В предисловии к своей второй поэтической книге «Выход к морю» (1981) Татьяна Глушкова пишет о военном детстве: «Эти трагические годы яркими, хотя и разрозненными по малолетству свидетеля, вспышками живых картин присутствуют в моей памяти… Эти годы обостряли для всех, кто пережил их в названной обстановке, представление о Родине, свободе, „далекой“ России, которая словно бы вся „откатывалась“ на восток, ибо Россия была тогда для нас там, где была наша защитница — Армия… Горесть тех лет, отчасти вошедшая в стихи моей книги, не заслоняла другого: сознания необходимости нашего общего мужества, веры в конечную правоту и победу нашей Армии, нашего народа…»
Он защищал старинный дом,
который высился кремлем,
венчая век, венчая пядь,
какую — можно ли отдать?
(«Воспоминание о Яропольце», 1981)
Затем возвращение в освобожденный Киев, школа, Литературный институт, Михайловское, где проработала два года экскурсоводом и считала эти годы лучшими в своей жизни. Может быть, оттуда, с тех лет и тех мест и пленение русской классикой? Благоговение — вот то чувство, которое определяет поэзию Глушковой, тем или иным образом связанную с великими предшественниками.
Это благоговение Татьяна Михайловна определяла как главное в своих поэтических книгах. Оно определяло и ее книгу критики «Традиция — совесть поэзии», ее полемические споры с критиками С. Рассадиным, Л. Аннинским и другими любителями новаций. В полемике возникал и закреплялся в памяти читателей ее образ как воительницы за русскую культуру, за верность поэтике русской классики. По крайней мере, все рецензии семидесятых — восьмидесятых годов представляли Глушкову прежде всего как тонкого ценителя и последователя культуры XIX века.

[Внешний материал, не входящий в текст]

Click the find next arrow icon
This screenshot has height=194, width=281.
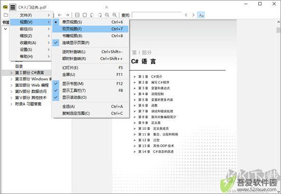point(193,15)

Вот что пишет о ней знаток ее поэзии Николай Лисовой: «Итак, от Блока (и Ахматовой) — музыка и мужество. От родного Киева с его печерскими угодниками и софийскими куполами — верность отеческим заветам, урок патриотизма и веры. От родителей и бабушки, которой посвящены рассказы-воспоминания поэта, — живой и сочный язык…»
Татьяна Глушкова волей и умом умела убедить своих критиков в первичности и важности ею озвученных тем. Будучи не только поэтом, но и страстным, полемичным, эрудированным критиком, она как бы внушала литературному миру свое мнение о себе. Вот и давний ее друг псковский критик Валентин Курбатов увлечен ее «строгой чистотой, которая потом будет узнаваема по первому звуку… Она всерьез обещала — „взять на плеча гремучие печали / и мерной речи воспаленный лад“, выдвигая в бойкие времена поэтического новаторства традицию как совесть поэзии, не смущаясь своим философским, литературным одиночеством. „Осколок древнего пера / на деревянной ручке“… она крепко держала в руке…»

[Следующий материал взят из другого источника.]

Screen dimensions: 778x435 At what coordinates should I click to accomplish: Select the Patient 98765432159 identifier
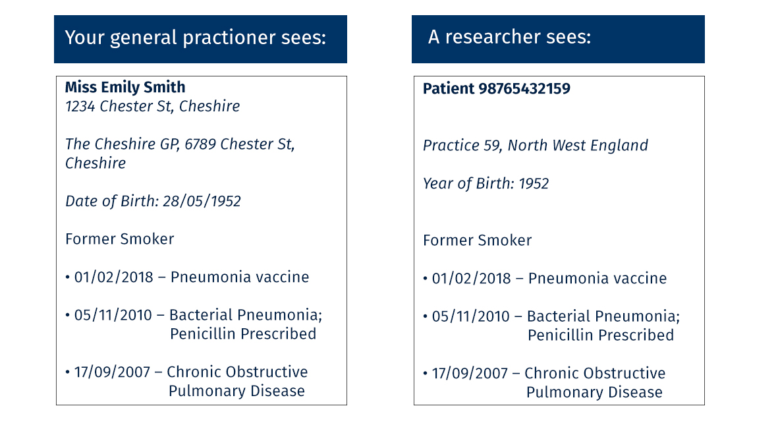(496, 88)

Все так и есть, и я могу продолжить это глушковское очарование старыми книгами, выписывая все новые и новые отточенные поэтические формулы русской культуры, осмыслить ее ранний «Выход к морю» или ее поздние циклы — «Возвращение к Некрасову» и до сих пор неизданный «Грибоедов», написанный как бы от лица великого русского поэта. «Нечаянно подслушанным монологом» назвал подобные книжные ее стихи Валентин Курбатов. Ценитель русской поэзии найдет, чем насладиться.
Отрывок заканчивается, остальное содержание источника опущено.